Option two moves three times the number of students or about 350.  It does provide better walkability; redistricting will last longer and it’s better for transportation.  The downside is a much more radical change in the urban core area and the impact on the number of students affected.

Option 2 City Area

McKibben said there is no such thing as a perfect scenario. The school board will have to balance what is more important to them during the decision-making process.

Option 2 full district area

This picture is the capacity rating of each one of the schools.  It shows the total enrollment and the current utilization. There are two types of utilization, design capacity, and operation capacity. The chart shows that Webster is at 93% of utilization while Washington Discover is at 54%.  Jefferson is at 67% and Menominee is at 77% of utilization capacity.  The goal is to get the numbers closer to 70% in all four schools. 

Capacity Chart

In option 1 Menominee is a little light and in option 2 it’s much closer to the goal.  At 70% it gives you room to add in a class or two and preschool with space still available.

The next chart is the Live Attend Matrices created by using the student address file with no names and plotting it out on the map.
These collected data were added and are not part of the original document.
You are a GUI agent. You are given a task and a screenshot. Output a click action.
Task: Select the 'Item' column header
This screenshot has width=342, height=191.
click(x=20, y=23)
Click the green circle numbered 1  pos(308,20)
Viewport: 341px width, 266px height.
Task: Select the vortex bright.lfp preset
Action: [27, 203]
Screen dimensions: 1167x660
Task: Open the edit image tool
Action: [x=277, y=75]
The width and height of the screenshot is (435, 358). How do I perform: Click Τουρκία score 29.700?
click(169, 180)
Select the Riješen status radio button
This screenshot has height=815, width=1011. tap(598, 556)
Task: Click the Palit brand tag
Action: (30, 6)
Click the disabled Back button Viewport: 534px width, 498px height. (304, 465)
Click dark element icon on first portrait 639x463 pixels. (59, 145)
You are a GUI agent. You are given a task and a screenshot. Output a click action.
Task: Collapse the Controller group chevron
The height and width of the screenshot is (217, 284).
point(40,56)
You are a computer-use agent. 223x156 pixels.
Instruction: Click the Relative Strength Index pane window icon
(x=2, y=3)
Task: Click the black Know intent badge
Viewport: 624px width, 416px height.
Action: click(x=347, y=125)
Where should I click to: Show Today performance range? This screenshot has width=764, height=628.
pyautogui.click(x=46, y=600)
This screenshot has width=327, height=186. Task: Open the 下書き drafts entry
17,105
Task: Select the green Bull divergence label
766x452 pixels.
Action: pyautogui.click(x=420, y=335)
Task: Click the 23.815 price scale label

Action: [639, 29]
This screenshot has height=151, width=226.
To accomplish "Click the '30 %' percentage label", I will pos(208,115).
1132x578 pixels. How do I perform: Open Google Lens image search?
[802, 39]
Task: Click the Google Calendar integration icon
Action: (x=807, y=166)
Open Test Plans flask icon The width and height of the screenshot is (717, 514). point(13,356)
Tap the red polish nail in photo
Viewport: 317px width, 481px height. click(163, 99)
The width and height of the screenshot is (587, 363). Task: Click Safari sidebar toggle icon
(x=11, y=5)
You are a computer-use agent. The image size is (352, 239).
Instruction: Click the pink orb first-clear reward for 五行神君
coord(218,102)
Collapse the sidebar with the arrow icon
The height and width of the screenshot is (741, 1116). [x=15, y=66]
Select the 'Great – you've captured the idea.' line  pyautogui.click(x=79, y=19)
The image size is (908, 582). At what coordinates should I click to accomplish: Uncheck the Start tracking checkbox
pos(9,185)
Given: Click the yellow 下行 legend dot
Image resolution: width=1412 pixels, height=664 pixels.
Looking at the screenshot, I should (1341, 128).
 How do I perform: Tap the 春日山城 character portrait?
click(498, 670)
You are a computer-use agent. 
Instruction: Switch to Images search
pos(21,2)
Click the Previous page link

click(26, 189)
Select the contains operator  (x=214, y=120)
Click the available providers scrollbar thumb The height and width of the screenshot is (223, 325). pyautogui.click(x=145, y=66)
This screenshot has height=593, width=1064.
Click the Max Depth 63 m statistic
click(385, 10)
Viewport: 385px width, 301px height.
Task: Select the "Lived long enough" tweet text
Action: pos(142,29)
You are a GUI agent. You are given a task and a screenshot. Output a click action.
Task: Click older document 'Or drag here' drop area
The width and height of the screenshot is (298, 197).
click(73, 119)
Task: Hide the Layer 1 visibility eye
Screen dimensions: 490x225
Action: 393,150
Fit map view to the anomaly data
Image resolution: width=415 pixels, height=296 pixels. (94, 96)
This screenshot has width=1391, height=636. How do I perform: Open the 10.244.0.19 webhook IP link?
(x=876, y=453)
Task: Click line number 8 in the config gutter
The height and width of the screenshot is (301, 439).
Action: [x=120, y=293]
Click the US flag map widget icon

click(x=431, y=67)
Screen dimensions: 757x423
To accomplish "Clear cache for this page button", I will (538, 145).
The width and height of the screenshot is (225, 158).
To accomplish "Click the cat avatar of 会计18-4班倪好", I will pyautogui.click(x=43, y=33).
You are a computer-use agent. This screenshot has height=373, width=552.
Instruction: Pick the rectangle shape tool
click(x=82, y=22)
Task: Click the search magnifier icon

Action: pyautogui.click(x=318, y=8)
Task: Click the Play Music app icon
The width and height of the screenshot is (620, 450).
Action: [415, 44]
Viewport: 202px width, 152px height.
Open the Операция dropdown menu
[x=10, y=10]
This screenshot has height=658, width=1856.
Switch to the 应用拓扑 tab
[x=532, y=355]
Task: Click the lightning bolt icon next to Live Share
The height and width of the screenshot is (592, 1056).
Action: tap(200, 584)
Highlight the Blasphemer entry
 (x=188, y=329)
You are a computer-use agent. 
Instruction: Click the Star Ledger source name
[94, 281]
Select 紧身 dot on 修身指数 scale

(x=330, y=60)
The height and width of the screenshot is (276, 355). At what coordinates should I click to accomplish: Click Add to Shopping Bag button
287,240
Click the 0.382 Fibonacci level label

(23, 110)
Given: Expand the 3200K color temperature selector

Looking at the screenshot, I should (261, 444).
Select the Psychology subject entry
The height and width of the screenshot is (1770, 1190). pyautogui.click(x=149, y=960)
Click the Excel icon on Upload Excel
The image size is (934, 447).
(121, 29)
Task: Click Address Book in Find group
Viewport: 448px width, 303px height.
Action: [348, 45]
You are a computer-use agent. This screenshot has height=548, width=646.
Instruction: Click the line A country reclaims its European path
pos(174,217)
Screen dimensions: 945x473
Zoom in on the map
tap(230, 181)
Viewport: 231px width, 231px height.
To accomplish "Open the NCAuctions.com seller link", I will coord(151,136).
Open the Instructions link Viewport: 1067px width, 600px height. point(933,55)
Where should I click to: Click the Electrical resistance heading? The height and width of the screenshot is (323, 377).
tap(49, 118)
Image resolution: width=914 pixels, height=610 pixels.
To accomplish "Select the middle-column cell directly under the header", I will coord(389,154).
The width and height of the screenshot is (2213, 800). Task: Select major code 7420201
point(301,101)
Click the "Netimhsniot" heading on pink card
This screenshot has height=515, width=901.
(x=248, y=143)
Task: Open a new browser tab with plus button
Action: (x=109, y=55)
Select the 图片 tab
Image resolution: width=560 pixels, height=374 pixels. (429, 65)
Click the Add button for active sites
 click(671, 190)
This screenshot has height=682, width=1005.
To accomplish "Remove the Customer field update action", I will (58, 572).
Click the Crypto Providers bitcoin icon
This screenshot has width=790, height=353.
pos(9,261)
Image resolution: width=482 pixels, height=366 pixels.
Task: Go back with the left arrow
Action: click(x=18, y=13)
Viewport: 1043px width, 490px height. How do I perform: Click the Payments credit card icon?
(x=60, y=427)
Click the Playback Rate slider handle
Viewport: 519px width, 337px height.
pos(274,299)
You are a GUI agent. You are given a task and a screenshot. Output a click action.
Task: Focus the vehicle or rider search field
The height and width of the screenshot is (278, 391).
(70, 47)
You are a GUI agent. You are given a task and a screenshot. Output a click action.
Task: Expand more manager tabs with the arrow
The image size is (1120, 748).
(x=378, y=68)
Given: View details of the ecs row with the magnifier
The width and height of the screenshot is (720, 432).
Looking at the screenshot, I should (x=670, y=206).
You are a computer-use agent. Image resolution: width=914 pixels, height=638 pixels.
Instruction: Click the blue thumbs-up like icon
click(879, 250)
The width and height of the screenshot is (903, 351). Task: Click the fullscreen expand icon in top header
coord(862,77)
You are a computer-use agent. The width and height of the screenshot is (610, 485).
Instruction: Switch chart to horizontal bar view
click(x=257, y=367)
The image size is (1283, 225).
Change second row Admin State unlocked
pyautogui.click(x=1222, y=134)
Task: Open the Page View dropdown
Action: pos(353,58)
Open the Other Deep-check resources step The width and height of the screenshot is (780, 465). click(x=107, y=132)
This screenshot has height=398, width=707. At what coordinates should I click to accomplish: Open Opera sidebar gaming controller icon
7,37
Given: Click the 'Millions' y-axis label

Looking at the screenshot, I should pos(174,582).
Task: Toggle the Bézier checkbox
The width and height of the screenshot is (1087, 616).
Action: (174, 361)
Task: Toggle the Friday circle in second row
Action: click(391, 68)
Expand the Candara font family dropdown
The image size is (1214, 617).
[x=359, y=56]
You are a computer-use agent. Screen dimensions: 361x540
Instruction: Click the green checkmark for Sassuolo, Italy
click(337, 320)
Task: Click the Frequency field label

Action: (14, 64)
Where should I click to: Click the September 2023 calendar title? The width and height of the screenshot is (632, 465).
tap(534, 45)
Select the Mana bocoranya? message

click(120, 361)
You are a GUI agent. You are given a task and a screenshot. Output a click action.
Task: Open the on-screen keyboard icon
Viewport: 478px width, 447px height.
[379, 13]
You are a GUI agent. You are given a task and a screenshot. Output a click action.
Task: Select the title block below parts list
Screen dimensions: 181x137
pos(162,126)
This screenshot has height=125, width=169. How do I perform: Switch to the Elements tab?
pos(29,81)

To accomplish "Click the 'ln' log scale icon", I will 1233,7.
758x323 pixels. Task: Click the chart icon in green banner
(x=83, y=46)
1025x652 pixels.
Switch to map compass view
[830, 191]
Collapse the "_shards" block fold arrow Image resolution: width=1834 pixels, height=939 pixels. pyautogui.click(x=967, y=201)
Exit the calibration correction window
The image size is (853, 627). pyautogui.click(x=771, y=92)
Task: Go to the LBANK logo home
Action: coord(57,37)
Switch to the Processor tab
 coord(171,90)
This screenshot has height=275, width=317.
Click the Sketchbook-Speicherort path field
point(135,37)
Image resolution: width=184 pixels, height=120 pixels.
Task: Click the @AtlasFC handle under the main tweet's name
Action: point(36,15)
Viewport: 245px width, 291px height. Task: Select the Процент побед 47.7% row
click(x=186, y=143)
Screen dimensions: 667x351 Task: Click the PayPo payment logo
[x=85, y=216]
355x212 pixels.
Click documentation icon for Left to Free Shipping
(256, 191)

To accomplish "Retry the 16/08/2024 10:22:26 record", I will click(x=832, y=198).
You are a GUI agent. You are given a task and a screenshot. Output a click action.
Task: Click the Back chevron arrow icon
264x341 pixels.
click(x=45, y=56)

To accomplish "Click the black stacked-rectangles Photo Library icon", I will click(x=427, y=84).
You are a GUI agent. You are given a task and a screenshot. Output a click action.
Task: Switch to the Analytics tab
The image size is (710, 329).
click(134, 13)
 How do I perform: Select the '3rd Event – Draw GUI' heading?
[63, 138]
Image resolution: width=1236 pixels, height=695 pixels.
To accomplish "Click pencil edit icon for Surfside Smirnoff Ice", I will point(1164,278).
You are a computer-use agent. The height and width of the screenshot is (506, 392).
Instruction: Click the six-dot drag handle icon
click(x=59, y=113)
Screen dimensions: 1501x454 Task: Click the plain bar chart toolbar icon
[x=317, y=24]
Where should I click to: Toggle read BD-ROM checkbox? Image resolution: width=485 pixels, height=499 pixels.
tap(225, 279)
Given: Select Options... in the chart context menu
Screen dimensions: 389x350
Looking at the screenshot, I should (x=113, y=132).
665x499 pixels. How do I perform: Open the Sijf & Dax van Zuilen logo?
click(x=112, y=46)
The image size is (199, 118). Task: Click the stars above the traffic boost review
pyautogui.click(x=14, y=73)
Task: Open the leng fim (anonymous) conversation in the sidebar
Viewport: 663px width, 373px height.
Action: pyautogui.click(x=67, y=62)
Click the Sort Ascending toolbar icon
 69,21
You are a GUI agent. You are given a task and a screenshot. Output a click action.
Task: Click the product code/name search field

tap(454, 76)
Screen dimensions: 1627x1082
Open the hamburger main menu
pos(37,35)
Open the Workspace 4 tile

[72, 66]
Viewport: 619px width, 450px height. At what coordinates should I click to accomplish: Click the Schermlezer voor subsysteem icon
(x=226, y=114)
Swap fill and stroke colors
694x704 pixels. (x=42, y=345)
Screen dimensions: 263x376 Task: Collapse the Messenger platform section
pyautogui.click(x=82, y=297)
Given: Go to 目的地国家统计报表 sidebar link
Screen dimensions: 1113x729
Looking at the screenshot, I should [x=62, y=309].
It shows that there are 248 students living in the Jefferson School boundary.  126 attend Jefferson School and 122 attend a different school.  The chart shows that 107 live outside of the Jefferson boundary and come into the school, 26 are from out of the district, 31 are from Webster, 16 are from Washington, and 34 are from Menominee.  This means kids are going all over the place. 

Live Attend Matrices

McKibben showed that over 450 kids are going to a school outside of their attendance area.   He said, “It’s not the boundaries that are the problem, it’s the transfers.  That’s what is causing the balance issues.” 

Putting kids back in their home elementary area where they are supposed to go is going to greatly reduce transportation costs and keep all classrooms about the same size.

The Special Session was only informational to share the options currently being looked at by the school board.  No decisions will be made without further work and hearing from the community. While there were many questions asked during the meeting, there were no answers given.  The school corporation is wanting to hear from more people with comments, questions, and concerns.  A QR code was given to allow easy access to submit to the school corporation.  There will be more meetings about redistricting before a decision will be voted on and announced.